Pursuant to Options 4, Section 5(d), which governs strike prices of series of options on ETFs, the interval between strike prices of series of options on an ETF, including ETFs listed pursuant to proposed Options 4, Section 3(h)(vi), would be $1 or greater when the strike price is $200 or less and $5 or greater when the strike price is greater than $200. [^21] Additionally, the Exchange may list series of options pursuant to the $1 Strike Price Interval Program, [^22] the $0.50 Strike Program, [^23] the $2.50 Strike Price Program, [^24] and the $5 Strike Program. [^25] Pursuant to Options 3, Section 3, where the price of a series of options on an ETF is less than $3.00, the minimum increment will be $0.05, and where the price is $3.00 or higher, the minimum increment will be $0.10. [^26] Any and all new series of options on Commodity-Based Trusts that are approved subject to Options 4, Section 3(h)(vi) would be subject to the expirations, strike prices, and minimum increments set forth in Options 4, Section 5 and Options 3, Section 3, as applicable.

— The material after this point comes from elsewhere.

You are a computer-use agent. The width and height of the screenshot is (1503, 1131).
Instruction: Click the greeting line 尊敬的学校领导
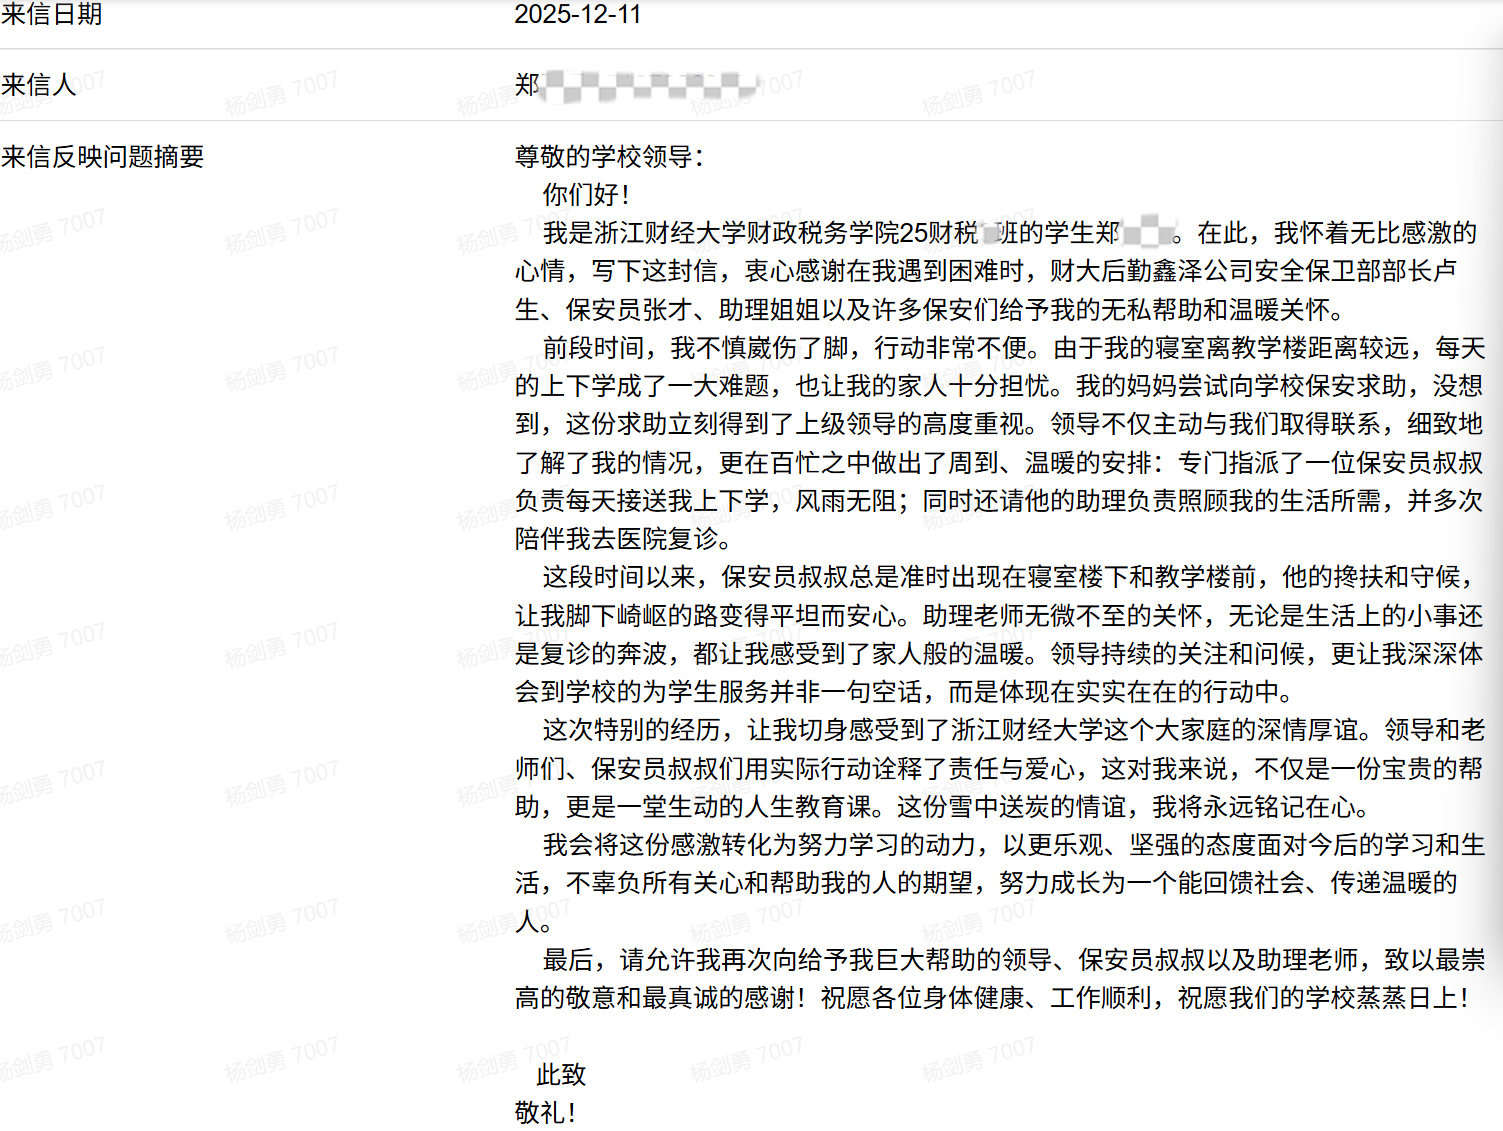pyautogui.click(x=609, y=157)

[^21] The Exchange notes that for options listed pursuant to the Short Term Option Series Program, the Quarterly Options Series Program, and the Monthly Options Series Program, Supplementary Material .03, .04 and .09 to Options 4, Section 5 set forth the intervals between strike prices on Short Term Option Series, Quarterly Options Series, and Monthly Options Series, respectively.
[^22]*See* Supplementary Material .01 to Options 4, Section 5.

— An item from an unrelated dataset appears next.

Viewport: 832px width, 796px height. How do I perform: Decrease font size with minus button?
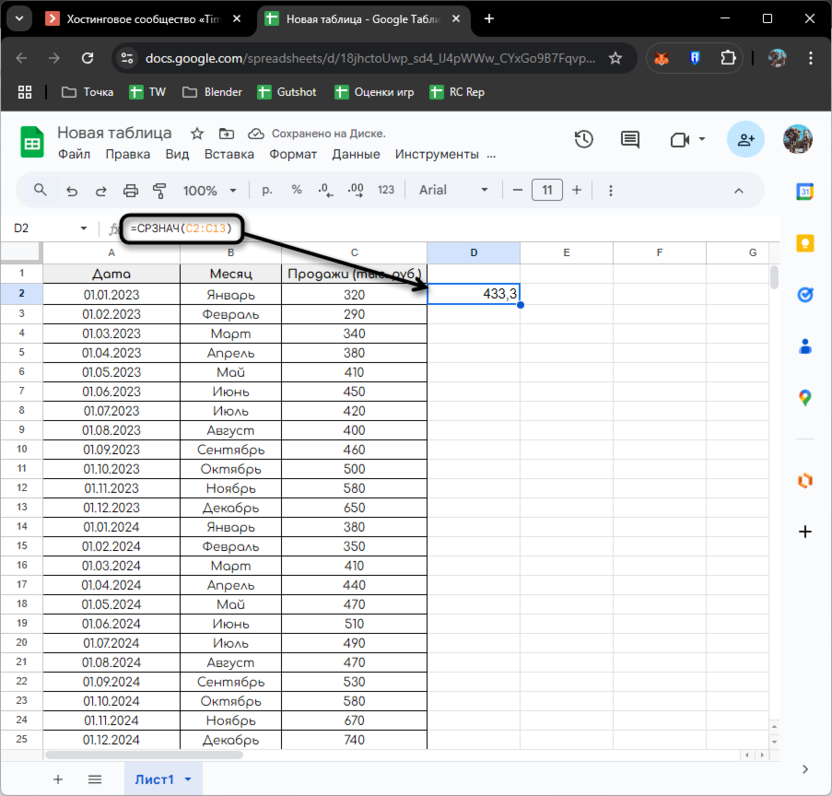click(x=517, y=190)
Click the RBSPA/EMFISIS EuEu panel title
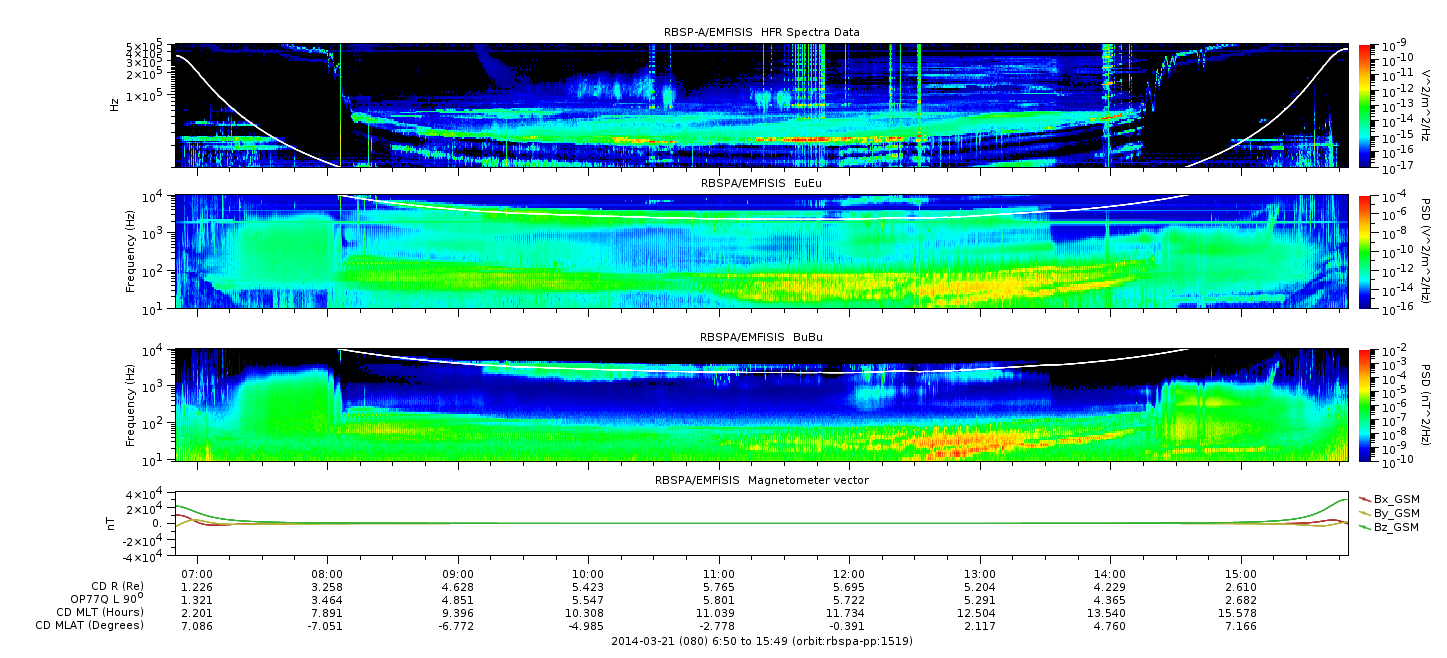The image size is (1447, 658). click(761, 184)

[^23]*See* Supplementary Material .05 to Options 4, Section 5.
[^24]*See* Supplementary Material .02 to Options 4, Section 5.
[^25]*See* Supplementary Material .06 to Options 4, Section 5.
[^26] If options on a Commodity-Based Trust are eligible to participate in the Penny Interval Program, the minimum increment would be $0.01 for series with a price below $3.00 and $0.05 for series with a price at or above $3.00. *See* Supplementary Material .01 to Options 3, Section 3 (which describes the requirements for the Penny Interval Program).
Further, options on Commodity-Based Trusts that are approved subject to Options 4, Section 3(h)(vi) would trade in the same manner as options on other ETFs on the Exchange. The Exchange Rules that currently apply to the listing and trading of all options on ETFs on the Exchange, including, for example, Rules that govern listing criteria, expirations, exercise prices, minimum increments, position and exercise limits, margin requirements, customer accounts and trading halt procedures would apply to the listing and trading of options on Commodity-Based Trusts that are approved subject to Options 4, Section 3(h)(vi) in the same manner.
Position and exercise limits for options on Commodity-Based Trusts that are approved subject to Options 4, Section 3(h)(vi) would be determined pursuant to Options 9, Sections 13 and 15, respectively, as is the case for other options on other ETFs. Position and exercise limits for options on ETFs vary according to the number of outstanding shares and the trading volumes of the underlying ETF over the past six months, where the largest in capitalization and the most frequently traded ETFs have an option position and exercise limit of 250,000 contracts (with adjustments for splits, re-capitalizations, etc.) on the same side of the market; and smaller capitalization ETFs have position and exercise limits of 200,000, 75,000, 50,000 or 25,000 contracts (with adjustments for splits, re-capitalizations, etc.) on the same side of the market. Further, Options 6C, Section 3, which governs margin requirements and is applicable to the trading of all options on the Exchange including options on ETFs, will also apply to the trading of options on Commodity-Based Trusts listed pursuant to proposed Options 4, Section 3(h)(vi).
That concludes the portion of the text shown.